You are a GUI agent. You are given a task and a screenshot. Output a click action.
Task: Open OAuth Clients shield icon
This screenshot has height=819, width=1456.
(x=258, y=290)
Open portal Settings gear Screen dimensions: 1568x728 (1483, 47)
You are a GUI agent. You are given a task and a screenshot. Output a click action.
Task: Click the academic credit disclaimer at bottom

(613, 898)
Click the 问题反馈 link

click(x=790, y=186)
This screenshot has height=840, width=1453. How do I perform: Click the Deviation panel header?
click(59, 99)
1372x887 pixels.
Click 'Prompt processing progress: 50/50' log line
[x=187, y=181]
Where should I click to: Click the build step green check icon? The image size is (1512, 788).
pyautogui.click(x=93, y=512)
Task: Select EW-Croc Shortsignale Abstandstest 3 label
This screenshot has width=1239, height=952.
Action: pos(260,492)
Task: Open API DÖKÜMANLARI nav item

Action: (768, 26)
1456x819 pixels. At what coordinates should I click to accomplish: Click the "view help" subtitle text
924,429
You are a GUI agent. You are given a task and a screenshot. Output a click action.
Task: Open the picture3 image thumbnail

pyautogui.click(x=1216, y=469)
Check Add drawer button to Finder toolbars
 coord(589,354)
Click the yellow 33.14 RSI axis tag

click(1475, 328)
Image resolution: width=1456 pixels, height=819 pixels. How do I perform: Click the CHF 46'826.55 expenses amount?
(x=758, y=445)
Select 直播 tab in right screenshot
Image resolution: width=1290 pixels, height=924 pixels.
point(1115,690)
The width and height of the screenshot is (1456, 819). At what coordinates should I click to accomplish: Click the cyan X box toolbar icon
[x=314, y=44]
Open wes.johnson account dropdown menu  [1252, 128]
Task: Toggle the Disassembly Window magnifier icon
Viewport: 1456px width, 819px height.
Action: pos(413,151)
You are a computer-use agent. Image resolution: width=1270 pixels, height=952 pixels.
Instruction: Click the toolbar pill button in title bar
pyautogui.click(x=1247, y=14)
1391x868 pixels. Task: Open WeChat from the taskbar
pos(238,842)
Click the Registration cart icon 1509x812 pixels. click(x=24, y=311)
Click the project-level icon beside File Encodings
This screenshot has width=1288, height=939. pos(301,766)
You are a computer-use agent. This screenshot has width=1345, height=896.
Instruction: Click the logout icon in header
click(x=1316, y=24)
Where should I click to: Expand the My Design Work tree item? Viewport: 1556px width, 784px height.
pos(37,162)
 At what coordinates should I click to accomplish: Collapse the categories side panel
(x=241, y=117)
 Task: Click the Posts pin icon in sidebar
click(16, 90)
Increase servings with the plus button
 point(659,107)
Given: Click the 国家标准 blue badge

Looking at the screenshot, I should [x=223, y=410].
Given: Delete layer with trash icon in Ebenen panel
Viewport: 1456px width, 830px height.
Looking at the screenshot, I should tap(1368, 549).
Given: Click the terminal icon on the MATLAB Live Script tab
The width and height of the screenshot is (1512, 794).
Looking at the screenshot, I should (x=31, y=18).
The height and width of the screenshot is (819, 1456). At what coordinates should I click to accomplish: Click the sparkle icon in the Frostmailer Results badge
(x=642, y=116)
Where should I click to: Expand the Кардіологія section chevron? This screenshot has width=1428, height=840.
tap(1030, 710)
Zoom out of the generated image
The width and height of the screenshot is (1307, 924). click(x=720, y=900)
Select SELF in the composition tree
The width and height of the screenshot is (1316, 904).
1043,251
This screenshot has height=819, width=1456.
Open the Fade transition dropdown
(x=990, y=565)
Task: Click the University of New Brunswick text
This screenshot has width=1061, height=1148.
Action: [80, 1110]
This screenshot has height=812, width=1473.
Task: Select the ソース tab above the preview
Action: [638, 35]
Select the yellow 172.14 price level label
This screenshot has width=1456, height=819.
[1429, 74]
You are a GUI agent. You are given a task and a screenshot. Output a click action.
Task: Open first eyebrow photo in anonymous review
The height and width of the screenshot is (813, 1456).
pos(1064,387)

————————

» What to produce
Wherever "computer" appears in the listing, report the line it is on.

» Result below
You are a computer-use agent. Image resolution: width=1270 pixels, height=952 pixels.
You are a computer-use agent. This screenshot has width=1345, height=896.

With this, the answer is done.